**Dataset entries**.
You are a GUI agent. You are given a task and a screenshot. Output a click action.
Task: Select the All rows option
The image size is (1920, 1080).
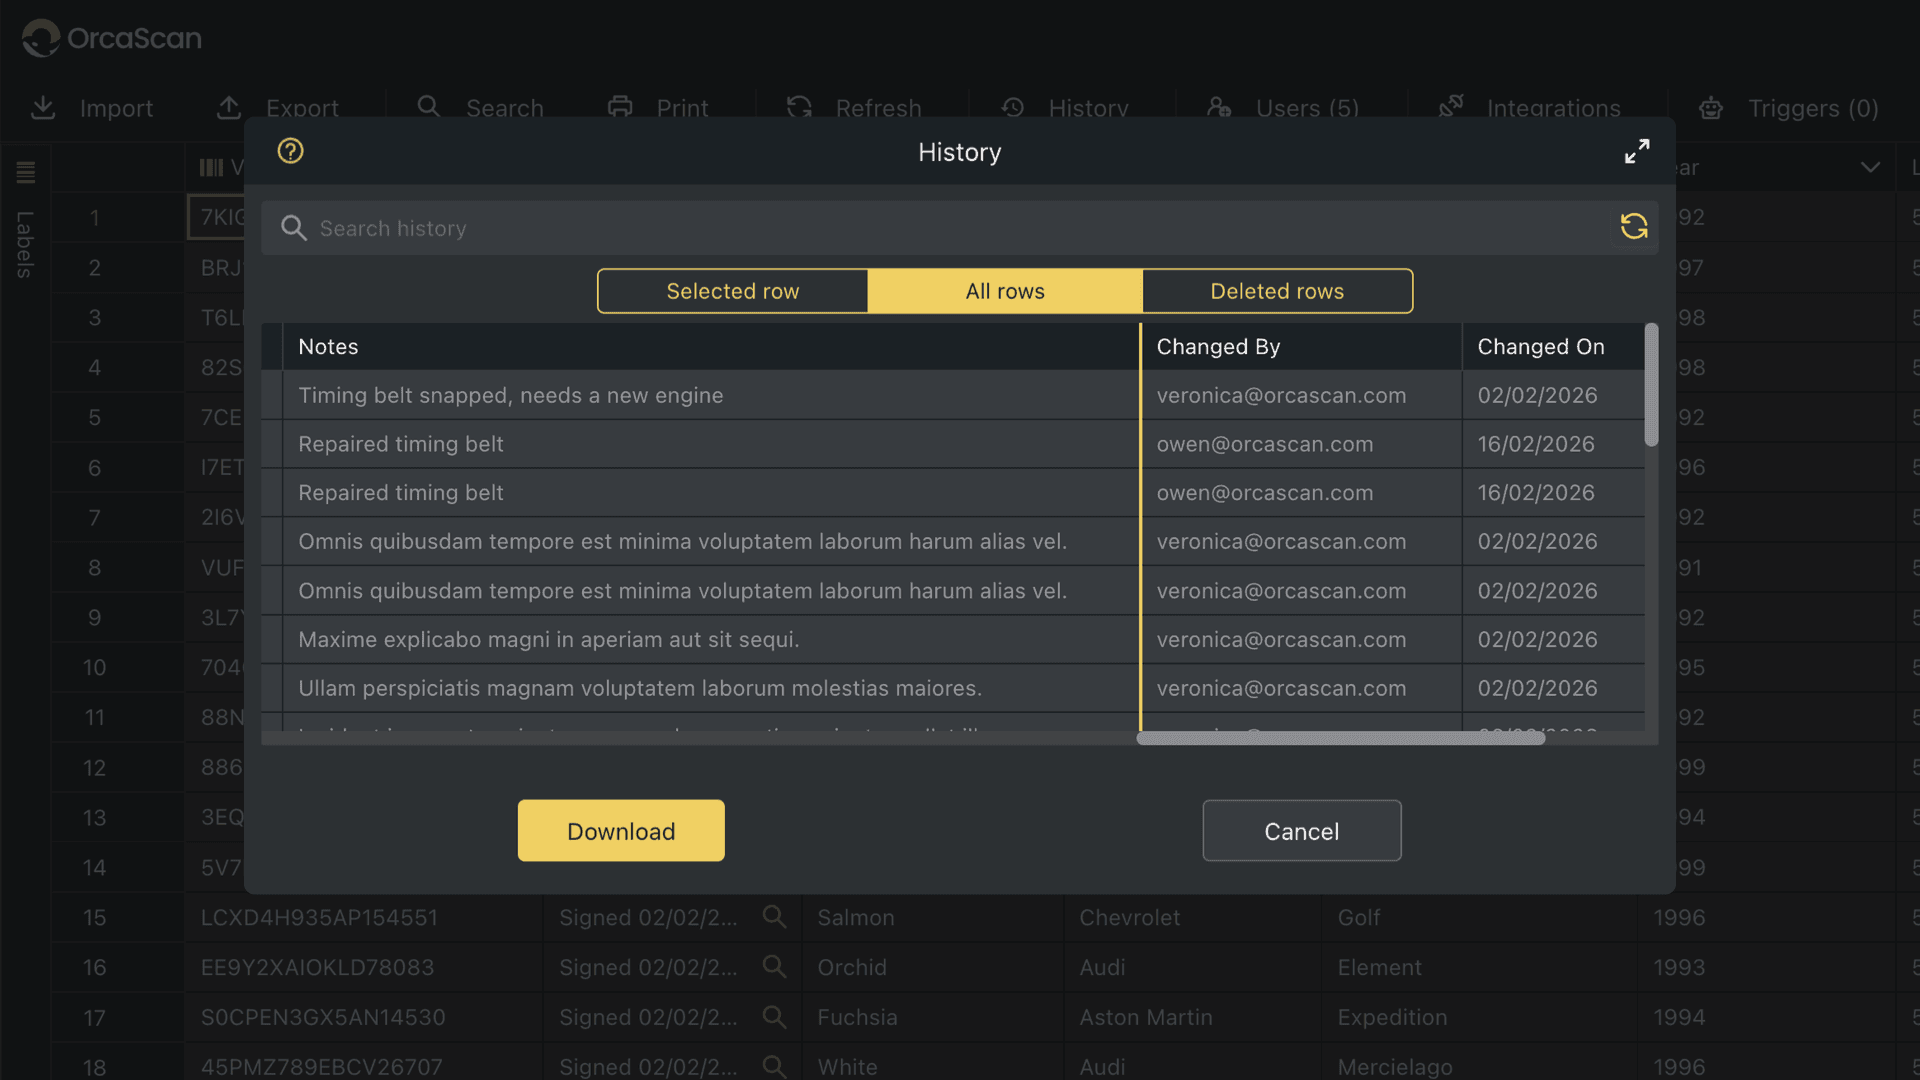coord(1004,291)
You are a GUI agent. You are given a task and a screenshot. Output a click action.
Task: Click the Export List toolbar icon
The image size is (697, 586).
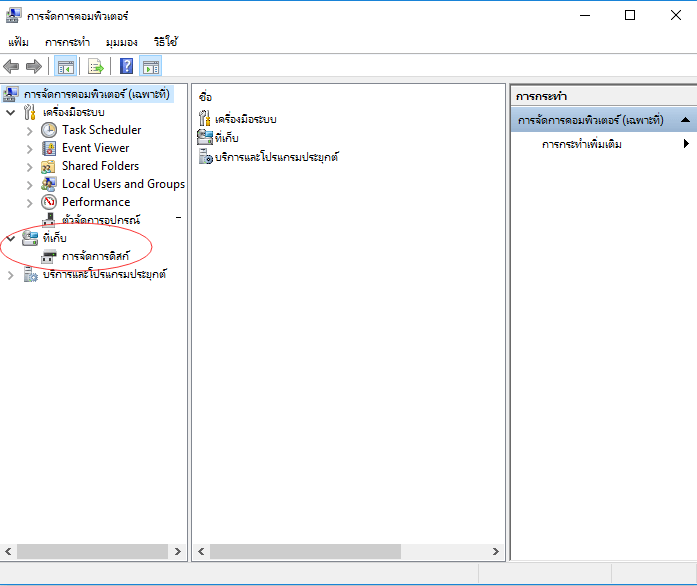[x=96, y=67]
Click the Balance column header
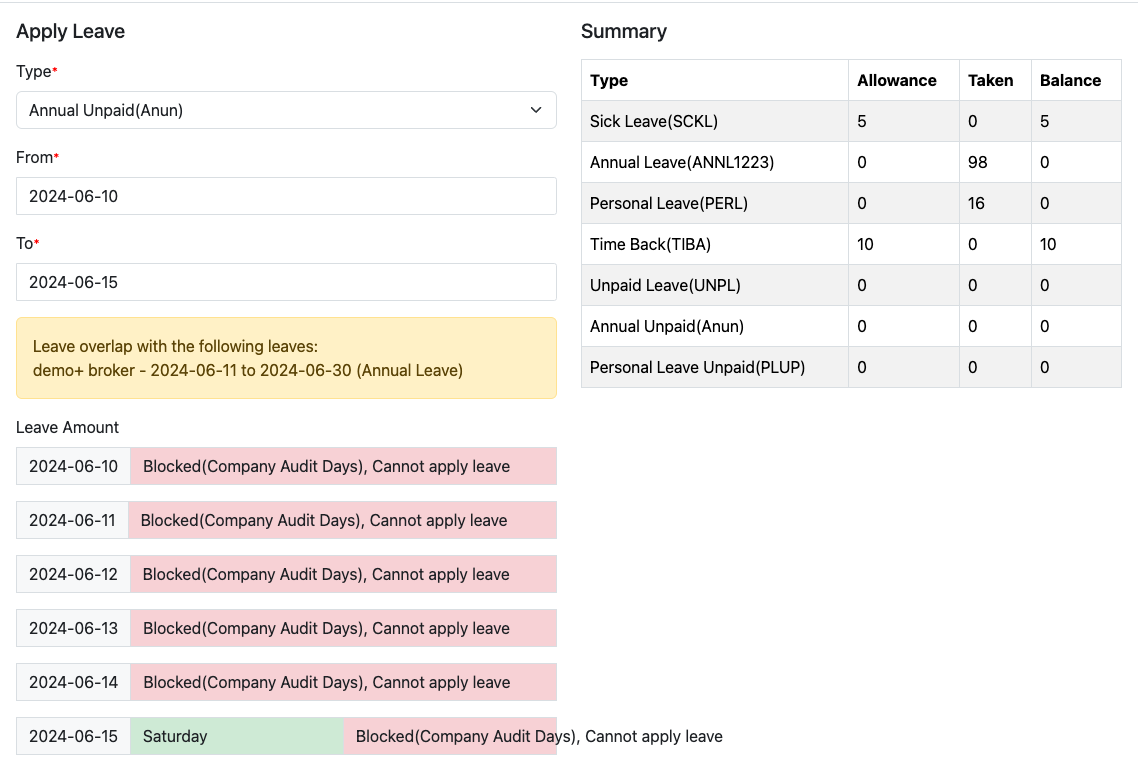Screen dimensions: 1138x771 pyautogui.click(x=1070, y=80)
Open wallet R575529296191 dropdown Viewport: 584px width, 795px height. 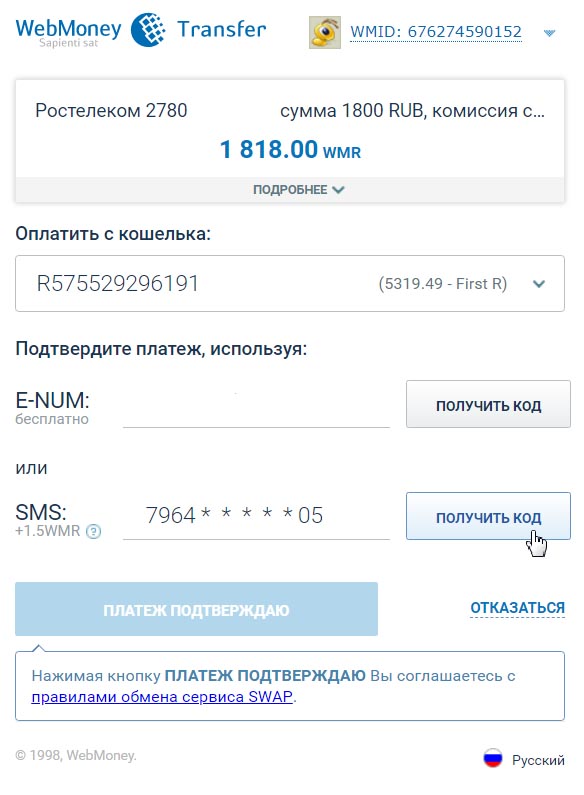click(290, 283)
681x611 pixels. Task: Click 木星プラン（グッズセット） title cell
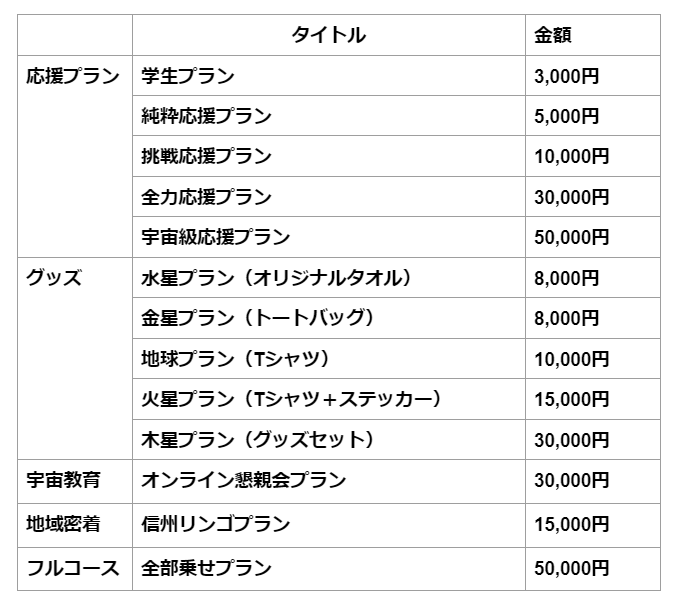(x=258, y=439)
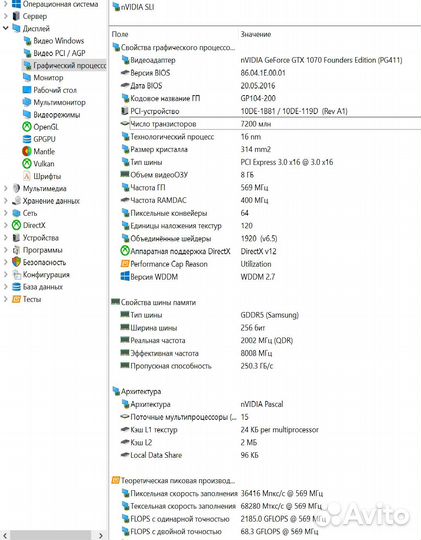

**Brief**. Report how many lines in the rows above contain the string "image", matching case exactly. Give only the number.

**Output of the task**. 2